African animals don't wear kevlar, put the bullet where it belongs and smile pretty for the camera!
Good luck on your hunt!!!
I feel that either choice will work fine, I would use premium bullets (i.e. Nosler Partion; Swift A-Frame; Barnes Triple Shock, and would would favor the heavy ones, 180g in the .308, 170g in the .270 (if it's available)
After reading this thread, I think if you really want to take the 270WSM, then why not take them both.? At least that way if the ammo gets lost in transit, you could still get 308 locally. Just the extra cost of the additional rifle.

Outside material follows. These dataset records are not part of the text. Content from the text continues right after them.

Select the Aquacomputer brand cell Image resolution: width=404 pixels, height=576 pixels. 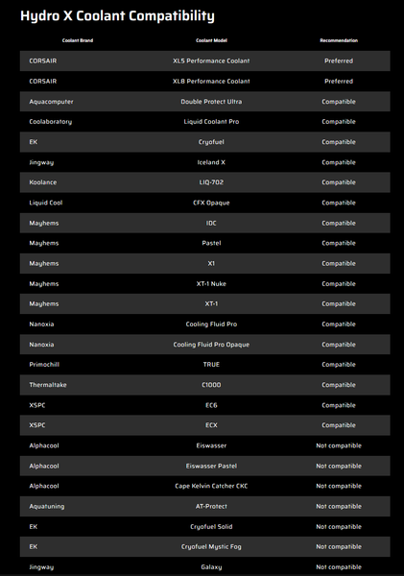pos(51,102)

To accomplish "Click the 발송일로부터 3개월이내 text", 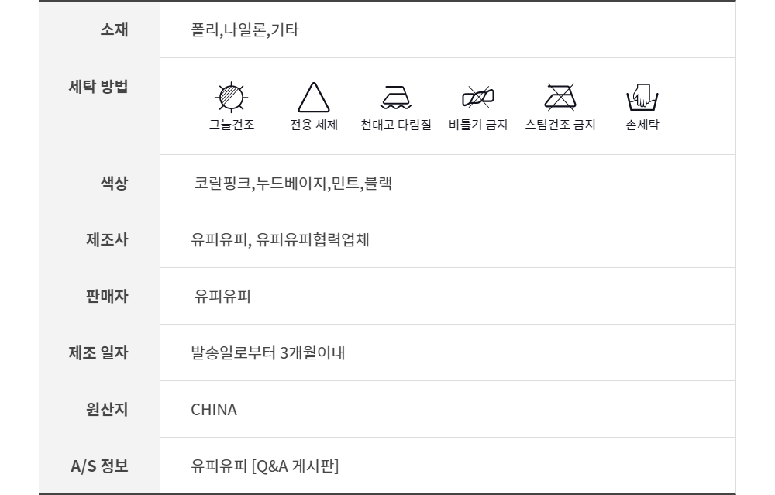I will click(x=268, y=353).
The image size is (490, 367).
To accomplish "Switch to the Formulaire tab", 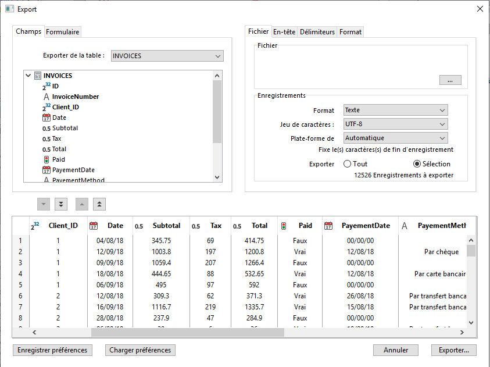I will (x=63, y=31).
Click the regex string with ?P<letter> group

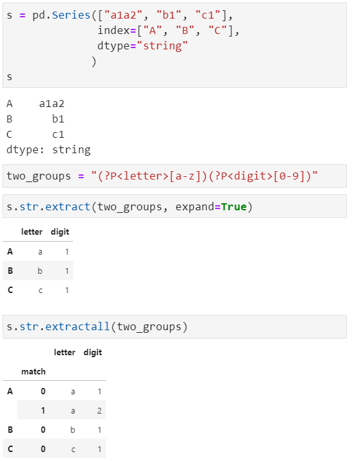coord(204,176)
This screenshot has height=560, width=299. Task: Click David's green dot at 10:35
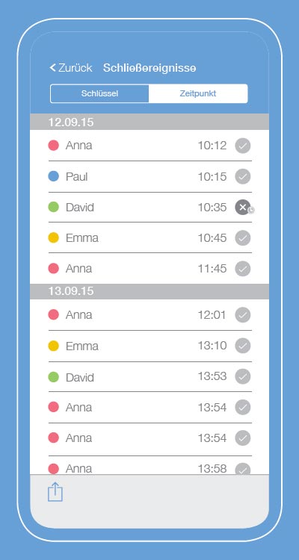[53, 207]

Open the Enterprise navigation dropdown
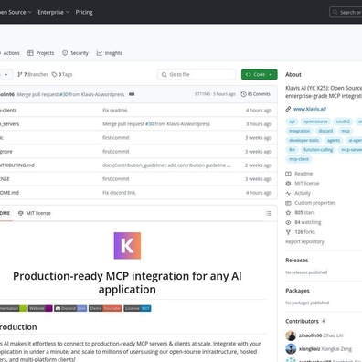[54, 12]
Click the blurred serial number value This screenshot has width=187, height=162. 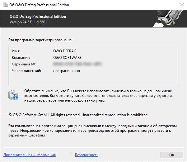pos(77,64)
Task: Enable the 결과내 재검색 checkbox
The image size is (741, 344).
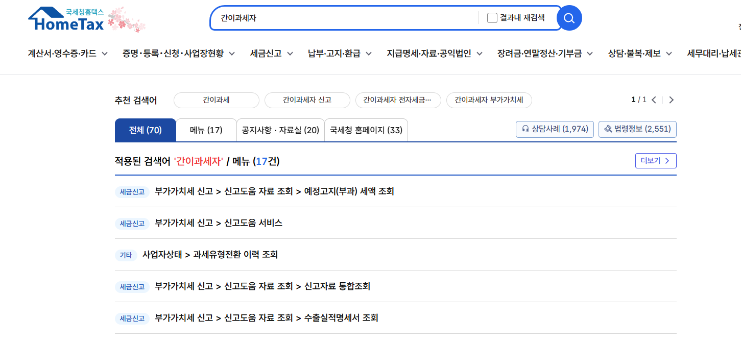Action: [x=492, y=17]
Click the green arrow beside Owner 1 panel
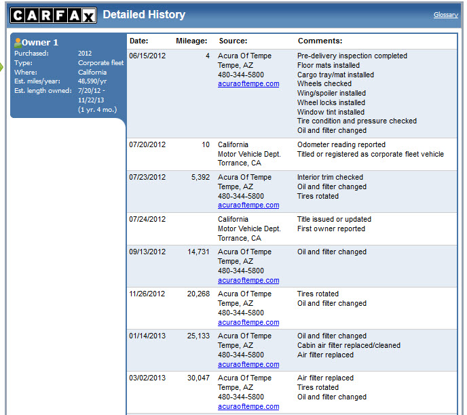Screen dimensions: 467x415 (x=3, y=66)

I speak from great familiarity of the 7.62x51mm. I served as a infantryman using this cartrige on 3 continentns it is not the panacia that is described here. It has a rainbow terjectery after 300 yards and is not good at carring heavy bullets to thier target. IT DOES NOT KILL EFFECTIVELY PIERIOD!
I dont think anyone here espoused it as a "panacea". Its "trajectory" is no worse than most and who does much big game shooting beyond 300 yards? Within those parameters its fine. And if it is no good why did the military bring it back to augment the 5.56 as limited standard in particular for long range sniping? Its a fine "cartridge" for any "continent" and has its limitations just like all of them. What would you suggest?
Not trying to start an argument but the US millitary uses 50bmg for anything past a few hundred meters. The fact is I took my last Eland @420 lazered meters not many people I know can effectively shoot that far but why limit yourself? Why would you place limitations on yourself if your only chance at a good animal is over 300meters away.
I dont disagree with any of that. Its just that your tirade against the .308 left me sort of perplexed. I dont think most hunters would attempt to shoot any animal at over 400 yards, certainly not me, regardless my cartridge. And yes while its true the .50 BMG is a much better long range round (when available) than the mere .308 or even the .300 Win mag. I doubt it is what most snipers or DM's carry in the field, and many, many long range shots well over 300 yards have been recorded in combat on every continent since the 60's. So to say it wont carry its weight just doesn't square with history.